Het gastenverblijf bevindt zich in het steenhuis, naast de keuken, opkamer en woonkamer van de familie. Het is het oudste stenen huis van Drenthe en werd in de veertiende eeuw gebouwd. Toen was het een dienstwoning van de bisschop van Utrecht. De dienstdoende boer kon vanuit het huis mooi het oostelijker gelegen Eelderdiepje controleren. Peize speelde in die tijd een belangrijke rol voor de bevolking omdat daar het befaamde hopbier werd gebrouwen. In de zeventiende eeuw werd de dienstwoning boerderij, die tweehonderd jaar later door twee broers bewoond werd. Het verhaal wil dat de broers ruzie kregen, de ene de stal met dure gebinten meenam, en de andere broer een Friese schuur dwars op het huis zette. Dat was in 1831.

Stokoud zijn de voormalige staldeuren. Een premie op de achterstand, noemt Cora het. Uit armoede zijn ze nooit vervangen.

Dan de ramen: het huis heeft er minstens honderd. Vijf daarvan, in vijf verschillende vormen en formaten, zijn alleen al te vinden in het gastenverblijf, maar de schuur aan de westkant van het huis spant de kroon: tweeëntwintig dakramen in het onderste dakpannengedeelte van het rietdak. Terwijl aan de noordzijde slechts één enkel raampje aan dichtmetselen is ontkomen.

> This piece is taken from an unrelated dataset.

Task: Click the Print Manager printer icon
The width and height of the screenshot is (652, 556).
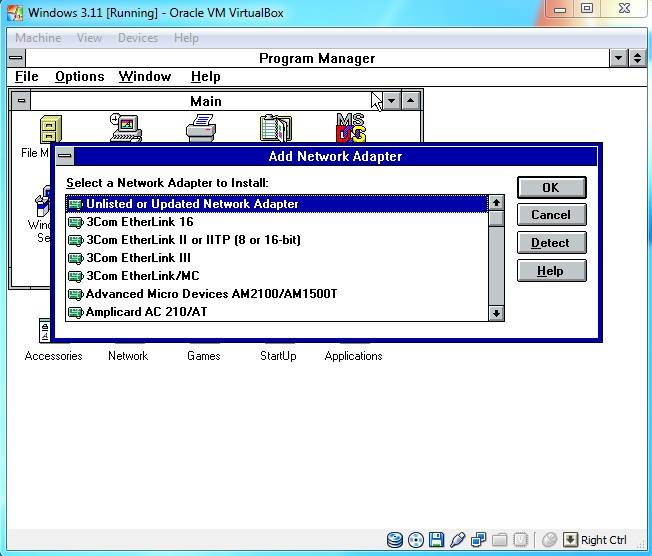Action: point(200,128)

Het huis was vroeger omgracht. De west-, noord- en een stukje zuidzijde zijn nog intact, de rest is gedempt. De oude boomgaard is met behulp van Drents Landschapsbeheer weer in oude luister hersteld en onder de deels opnieuw aangeplante lindebomen blijft de onderbegroeiing zitten, zoals vroeger gebruikelijk was. Het is een goede plek voor vogelnesten. Spreeuwen zoeken het liever hogerop: tientallen spreeuwenparen hebben een plek onder het rieten dak verworven. Door het ontbreken van daklijsten kunnen ze makkelijk binnenkomen. In de noordmuur zit een leeuwerikdakpan, zodat deze vogeltjes de insecten in het huis kunnen vangen.

Aan de oostkant zijn de middeleeuwse ramen vrijwel origineel gebleven. Even verderop is rechts de ingang naar het gastenverblijf, tegenover het stookhok. Vanaf hier is het Natuurmonumentengebied, de Peizermade, goed te zien.

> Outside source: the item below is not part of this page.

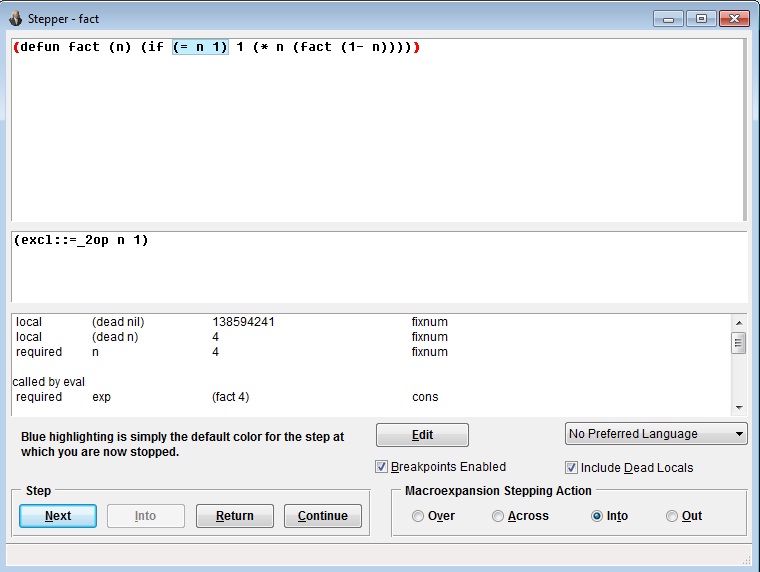Image resolution: width=760 pixels, height=572 pixels.
Task: Toggle the Breakpoints Enabled checkbox
Action: coord(382,467)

De Friese schuur is twaalf meter hoog, honderden vierkante meters groot en volgestouwd met rommel en verhalen. Want de gebinten zijn genummerd, zodat de elders gebouwde schuur ter plekke doeltreffend opgesteld kon worden. Want eens werd een tak tegen de eikenboom gebogen en vastgezet, zodat er later een zeis in kon hangen. Kwestie van langetermijnplanning.

Bron: Ter Hansouwe; een premie op de achterstand door Janine Hoekstein.